Stimulated Emission Tomography of Spontaneous Four-Wave Mixing in Plasmonic Nanoantennas.

We used stimulated emission tomography (SET) to assess the efficiency of spontaneous four-wave mixing (SFWM) from a plasmonic nanoantenna under pulsed excitation. We characterize the SFWM photon generation rate by measuring stimulated degenerate four-wave mixing. We produce a map of the SFWM joint spectral density that characterizes the biphoton state, which we find has a broad bandwidth due to the absence of phase matching. The joint spectral density retrieval via SET is fast and straightforward compared to traditional coincidence measurements. By calculating the number of stimulating and generated photons along with the frequency mixing efficiency, we have determined the power-independent intrinsic SFWM generation rate to be on the order of 10 photon pairs per second per mW squared per particle, while the power-independent extrinsic generation rate is approximately 1 photon pair per second per mW squared per particle.

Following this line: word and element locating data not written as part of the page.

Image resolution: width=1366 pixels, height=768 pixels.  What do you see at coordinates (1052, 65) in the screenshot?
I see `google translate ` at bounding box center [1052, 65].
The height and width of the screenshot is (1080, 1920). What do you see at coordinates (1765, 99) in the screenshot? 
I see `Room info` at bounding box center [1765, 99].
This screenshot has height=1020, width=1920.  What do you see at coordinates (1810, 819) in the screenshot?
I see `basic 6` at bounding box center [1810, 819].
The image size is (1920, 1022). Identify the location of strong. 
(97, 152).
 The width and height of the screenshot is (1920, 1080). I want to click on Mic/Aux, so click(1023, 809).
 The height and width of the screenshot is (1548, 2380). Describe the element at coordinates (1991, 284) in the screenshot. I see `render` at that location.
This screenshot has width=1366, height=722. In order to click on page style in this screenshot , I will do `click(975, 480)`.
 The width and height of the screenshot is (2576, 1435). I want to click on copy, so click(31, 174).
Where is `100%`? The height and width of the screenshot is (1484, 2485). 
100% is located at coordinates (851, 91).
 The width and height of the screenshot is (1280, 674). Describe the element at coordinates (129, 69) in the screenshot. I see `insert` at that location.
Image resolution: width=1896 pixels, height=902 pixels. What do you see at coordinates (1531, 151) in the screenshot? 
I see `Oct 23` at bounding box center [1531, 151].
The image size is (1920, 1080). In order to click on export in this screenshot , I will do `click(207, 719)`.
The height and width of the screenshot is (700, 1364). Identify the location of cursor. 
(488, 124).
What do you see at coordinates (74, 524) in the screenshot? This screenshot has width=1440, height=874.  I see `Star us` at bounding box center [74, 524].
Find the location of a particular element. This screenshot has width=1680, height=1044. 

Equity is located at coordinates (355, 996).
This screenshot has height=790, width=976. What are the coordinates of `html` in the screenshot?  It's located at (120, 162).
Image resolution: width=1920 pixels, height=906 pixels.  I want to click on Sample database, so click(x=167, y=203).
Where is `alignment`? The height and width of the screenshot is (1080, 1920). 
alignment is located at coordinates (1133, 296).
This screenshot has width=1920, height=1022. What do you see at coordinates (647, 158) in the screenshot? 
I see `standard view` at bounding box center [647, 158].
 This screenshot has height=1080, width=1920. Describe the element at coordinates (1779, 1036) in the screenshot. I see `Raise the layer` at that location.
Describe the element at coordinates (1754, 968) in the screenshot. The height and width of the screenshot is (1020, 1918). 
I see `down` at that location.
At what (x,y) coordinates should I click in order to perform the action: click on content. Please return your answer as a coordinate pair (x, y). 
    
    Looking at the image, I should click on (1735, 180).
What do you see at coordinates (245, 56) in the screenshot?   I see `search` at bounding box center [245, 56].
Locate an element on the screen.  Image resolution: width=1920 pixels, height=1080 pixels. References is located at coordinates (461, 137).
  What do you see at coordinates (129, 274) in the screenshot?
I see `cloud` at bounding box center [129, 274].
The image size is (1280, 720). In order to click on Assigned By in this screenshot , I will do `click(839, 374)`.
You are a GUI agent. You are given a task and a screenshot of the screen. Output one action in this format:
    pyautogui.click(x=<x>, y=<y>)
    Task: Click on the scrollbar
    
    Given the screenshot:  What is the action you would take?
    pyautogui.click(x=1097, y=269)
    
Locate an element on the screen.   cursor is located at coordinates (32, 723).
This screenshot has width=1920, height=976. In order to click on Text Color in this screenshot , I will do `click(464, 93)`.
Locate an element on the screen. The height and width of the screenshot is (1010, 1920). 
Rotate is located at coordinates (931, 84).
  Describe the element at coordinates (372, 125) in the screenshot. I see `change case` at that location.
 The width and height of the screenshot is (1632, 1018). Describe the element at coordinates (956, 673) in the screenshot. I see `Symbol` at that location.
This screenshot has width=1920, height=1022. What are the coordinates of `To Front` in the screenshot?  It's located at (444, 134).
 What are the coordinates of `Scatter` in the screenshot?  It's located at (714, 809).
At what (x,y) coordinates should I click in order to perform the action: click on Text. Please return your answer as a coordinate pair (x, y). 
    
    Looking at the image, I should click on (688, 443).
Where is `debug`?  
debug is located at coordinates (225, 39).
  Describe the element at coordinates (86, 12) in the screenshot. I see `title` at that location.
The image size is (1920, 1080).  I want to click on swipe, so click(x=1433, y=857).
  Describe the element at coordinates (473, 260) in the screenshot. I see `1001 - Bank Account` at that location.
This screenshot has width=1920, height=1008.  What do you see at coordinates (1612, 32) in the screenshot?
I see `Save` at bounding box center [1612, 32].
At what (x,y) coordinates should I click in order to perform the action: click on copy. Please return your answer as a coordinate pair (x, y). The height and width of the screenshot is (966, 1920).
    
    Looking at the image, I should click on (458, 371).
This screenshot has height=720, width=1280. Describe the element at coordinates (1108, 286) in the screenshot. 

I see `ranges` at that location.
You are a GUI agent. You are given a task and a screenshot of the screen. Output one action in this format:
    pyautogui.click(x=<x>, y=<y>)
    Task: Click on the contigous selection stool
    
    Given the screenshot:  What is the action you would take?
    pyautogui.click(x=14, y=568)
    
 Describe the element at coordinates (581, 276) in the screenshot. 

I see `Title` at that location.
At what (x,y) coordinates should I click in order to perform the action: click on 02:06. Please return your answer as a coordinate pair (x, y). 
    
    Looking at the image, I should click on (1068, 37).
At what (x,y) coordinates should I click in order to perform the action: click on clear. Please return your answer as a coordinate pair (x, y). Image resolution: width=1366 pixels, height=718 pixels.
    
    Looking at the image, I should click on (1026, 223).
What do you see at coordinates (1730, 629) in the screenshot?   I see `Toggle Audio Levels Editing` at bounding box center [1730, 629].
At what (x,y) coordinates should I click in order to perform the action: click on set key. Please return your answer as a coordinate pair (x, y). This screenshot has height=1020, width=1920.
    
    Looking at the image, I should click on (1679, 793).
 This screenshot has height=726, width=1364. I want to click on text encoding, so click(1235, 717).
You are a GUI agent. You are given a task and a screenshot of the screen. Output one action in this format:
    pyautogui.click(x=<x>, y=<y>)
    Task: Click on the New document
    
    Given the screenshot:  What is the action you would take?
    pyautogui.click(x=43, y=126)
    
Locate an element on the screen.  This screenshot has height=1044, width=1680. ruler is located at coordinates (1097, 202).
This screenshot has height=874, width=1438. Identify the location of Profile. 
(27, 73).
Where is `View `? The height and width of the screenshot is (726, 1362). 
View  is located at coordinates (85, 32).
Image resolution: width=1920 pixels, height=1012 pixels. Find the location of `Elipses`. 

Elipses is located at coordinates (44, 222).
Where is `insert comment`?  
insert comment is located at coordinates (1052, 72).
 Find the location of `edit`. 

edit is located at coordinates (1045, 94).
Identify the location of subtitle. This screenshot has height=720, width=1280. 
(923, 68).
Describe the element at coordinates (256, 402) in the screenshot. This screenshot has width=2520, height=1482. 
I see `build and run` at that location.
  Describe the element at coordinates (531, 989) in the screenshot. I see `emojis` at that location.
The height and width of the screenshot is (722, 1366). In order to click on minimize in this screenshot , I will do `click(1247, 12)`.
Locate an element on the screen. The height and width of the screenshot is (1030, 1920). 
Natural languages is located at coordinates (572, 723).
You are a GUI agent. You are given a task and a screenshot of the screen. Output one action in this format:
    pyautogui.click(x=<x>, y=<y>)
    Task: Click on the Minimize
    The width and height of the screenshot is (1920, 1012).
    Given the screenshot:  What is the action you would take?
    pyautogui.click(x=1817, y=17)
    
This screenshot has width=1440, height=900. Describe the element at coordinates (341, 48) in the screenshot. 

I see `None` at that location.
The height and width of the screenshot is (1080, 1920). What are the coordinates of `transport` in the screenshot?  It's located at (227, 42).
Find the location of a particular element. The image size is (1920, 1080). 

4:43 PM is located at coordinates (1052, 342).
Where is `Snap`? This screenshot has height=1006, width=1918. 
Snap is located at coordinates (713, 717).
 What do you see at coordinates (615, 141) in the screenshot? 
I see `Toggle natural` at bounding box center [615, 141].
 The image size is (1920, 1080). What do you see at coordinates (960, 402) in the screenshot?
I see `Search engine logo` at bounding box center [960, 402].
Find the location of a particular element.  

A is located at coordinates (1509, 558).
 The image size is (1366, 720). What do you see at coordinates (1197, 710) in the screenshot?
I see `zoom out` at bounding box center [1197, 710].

There is scope to increase the nonlinear response by scaling up to large area metasurfaces using low-loss dielectric materials that would allow the produced photon pairs to exceed background fluorescence. Such an SFWM metasurface could be a potential alternative to parametric down conversion, which requires rarer second-order nonlinear materials that are also challenging to integrate with photonic structures.